To be a “Disney Star” meant being family friendly, so Lolita was politely turned down—and with it went my opportunity to work with one of the masters of twentieth-century cinema.Once when I was sitting by the pool at the Beverly Wilshire Hotel, a handsome boy came up to me and asked for my autograph; I was delighted. I leapt to my feet and signed my much-practiced signature with a flourish and added lots of best wishes and love and handed it back. He stared at the autograph, furrowing his brow. “Oh…” he said, with a look of disappointment. “I thought you were Sue Lyon.”
I was now fourteen. My time had come. I was about to tip, head first, into the adolescent abyss.
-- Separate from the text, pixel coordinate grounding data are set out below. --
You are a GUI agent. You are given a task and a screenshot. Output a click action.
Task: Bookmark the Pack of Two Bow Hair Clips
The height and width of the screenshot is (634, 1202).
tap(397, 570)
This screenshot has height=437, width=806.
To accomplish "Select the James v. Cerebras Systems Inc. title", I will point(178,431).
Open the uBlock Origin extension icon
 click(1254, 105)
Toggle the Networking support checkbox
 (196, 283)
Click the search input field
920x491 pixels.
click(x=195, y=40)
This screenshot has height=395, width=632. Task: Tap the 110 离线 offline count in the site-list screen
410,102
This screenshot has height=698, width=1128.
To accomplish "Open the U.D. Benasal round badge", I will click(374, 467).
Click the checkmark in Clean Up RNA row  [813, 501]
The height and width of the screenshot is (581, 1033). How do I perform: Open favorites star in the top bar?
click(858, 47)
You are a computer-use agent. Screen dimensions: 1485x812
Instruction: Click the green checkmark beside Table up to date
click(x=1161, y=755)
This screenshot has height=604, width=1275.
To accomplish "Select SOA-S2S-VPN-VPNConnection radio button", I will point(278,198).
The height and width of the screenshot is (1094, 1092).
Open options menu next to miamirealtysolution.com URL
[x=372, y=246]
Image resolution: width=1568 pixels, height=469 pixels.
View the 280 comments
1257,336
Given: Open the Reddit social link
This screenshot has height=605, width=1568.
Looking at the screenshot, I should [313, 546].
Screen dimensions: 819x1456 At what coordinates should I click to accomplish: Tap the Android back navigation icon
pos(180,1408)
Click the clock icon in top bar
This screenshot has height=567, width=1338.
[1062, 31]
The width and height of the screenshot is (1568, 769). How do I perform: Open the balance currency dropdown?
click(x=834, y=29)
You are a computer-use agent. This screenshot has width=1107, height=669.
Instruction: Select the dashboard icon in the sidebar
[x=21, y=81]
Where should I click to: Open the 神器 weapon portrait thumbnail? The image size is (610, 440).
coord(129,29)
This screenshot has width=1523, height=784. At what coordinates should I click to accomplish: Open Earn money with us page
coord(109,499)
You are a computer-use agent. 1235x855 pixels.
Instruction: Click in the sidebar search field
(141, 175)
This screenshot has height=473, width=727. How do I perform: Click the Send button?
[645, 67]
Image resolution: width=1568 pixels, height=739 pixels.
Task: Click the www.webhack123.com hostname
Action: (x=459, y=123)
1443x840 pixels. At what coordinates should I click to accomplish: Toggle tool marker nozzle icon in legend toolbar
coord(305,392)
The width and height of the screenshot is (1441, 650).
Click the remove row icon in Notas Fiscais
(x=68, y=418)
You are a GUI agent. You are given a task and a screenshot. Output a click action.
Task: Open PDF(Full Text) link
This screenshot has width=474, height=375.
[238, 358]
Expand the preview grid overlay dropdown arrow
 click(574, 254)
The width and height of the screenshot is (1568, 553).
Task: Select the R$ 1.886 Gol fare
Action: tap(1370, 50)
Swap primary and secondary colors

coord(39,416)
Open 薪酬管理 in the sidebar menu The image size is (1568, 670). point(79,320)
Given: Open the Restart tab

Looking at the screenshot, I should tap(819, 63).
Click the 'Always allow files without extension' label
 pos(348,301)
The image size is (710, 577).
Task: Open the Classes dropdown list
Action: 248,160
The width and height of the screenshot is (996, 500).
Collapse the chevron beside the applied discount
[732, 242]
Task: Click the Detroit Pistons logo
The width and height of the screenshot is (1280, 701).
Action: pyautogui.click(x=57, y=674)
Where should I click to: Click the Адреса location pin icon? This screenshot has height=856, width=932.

So many remarkable things were happening but I didn’t feel any ownership, because I wasn’t the one making the decisions. I was going through all the inevitable birth pangs of trying to find myself and to mature, while my fame was growing exponentially, like an inflating balloon; it was all beyond my control and beyond the reality that I actually lived in.
At this point something strange happened. As the combined successes of Pollyanna and The Parent Trap took effect, I began to observe a peculiar phenomenon: there were two of me.
There was the me who I thought I was—looking at the world, trying to make sense of everything. And then there was this identical twin—“Hayley Mills”—staring back at me: an image projected by my movies, by the Disney publicity juggernaut, by the hundreds of interviews, magazine stories and articles, which combined to create a character that I didn’t even recognize. She was having relationships with other film stars and dating teen idols, she was having feuds with other young actresses. All complete fiction and there was nothing I could do about it—suing teen magazines seemed an overreaction, even in those days. And most worryingly of all, the other twin was far prettier, wittier, and sexier than I actually was.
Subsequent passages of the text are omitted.